Catch-22 in the 21st Century

Government censors are making like Joseph Heller’s character Yossarian and blacking out random information in letters from Guantánamo that has nothing to do with “national security”

H. Candace Gorman

When I visited my client Abdul Hamid al-Ghizzawi at Guantánamo on Sept. 25 and 26, he brought with him two letters that he had been working on since summer. The letters, written in Arabic, were six pages and one page in length. The six-page letter described the torture he had endured since bounty hunters picked him up in Afghanistan in late 2001. The one-page letter contained instructions upon his death. Al-Ghizzawi wanted to spend our meeting going over the letters so that if they got lost” in the mail, the information would be recorded in my notes. 

I was astonished that the government classified al-Ghizzawi's account of the torture he had experienced. If you like games, you would love being an attorney fighting this government.

We spent most of our first of two meeting days with al-Ghizzawi reading his letters to me and elaborating or explaining as necessary, with me taking notes. At the end of our two-day visit I had 19 pages and, as required, I submitted my notes to the government. Al-Ghizzawi’s letters were handed to the guards. Government censors would read both before sending them to me. 
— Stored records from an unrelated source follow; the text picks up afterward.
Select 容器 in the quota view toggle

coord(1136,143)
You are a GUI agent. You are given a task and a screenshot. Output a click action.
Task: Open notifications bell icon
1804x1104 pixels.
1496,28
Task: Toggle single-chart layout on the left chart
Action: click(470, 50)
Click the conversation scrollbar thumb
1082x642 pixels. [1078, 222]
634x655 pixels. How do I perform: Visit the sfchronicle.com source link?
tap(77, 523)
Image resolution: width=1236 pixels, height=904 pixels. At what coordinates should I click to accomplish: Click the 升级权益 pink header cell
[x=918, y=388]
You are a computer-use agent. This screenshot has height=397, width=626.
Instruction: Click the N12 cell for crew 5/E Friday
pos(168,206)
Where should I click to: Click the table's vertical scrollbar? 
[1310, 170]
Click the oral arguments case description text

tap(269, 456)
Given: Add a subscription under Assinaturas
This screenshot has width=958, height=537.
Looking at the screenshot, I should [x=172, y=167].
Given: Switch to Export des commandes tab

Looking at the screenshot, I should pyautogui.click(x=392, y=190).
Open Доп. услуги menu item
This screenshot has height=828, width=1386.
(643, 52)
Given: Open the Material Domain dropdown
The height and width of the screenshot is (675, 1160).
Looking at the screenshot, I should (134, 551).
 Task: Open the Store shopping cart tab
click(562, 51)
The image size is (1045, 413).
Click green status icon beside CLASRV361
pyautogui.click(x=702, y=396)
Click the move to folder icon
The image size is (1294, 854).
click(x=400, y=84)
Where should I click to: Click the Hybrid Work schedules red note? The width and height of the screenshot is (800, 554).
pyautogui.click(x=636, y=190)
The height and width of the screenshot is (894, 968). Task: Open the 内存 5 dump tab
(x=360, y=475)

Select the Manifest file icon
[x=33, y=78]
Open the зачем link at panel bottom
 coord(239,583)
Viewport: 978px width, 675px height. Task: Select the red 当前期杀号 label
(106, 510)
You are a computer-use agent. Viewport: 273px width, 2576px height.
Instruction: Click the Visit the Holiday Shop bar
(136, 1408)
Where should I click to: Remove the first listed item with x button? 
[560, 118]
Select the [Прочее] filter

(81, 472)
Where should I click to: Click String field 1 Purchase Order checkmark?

On Oct. 11, I received al-Ghizzawi’s one-page letter, but only three pages of the six-page letter, along with a memo from the government explaining that the other three pages were being held at the secret place” – the office the government set up for the attorneys reviewing classified information. I was astonished that the government classified al-Ghizzawi’s account of the torture he had experienced. The withheld pages primarily outlined what happened to al-Ghizzawi in American hands before arriving at Guantánamo. (In the spring of this year my other client, Razak Ali gave me a similar blow-by-blow, complete with flight information and none of those notes were classified.) 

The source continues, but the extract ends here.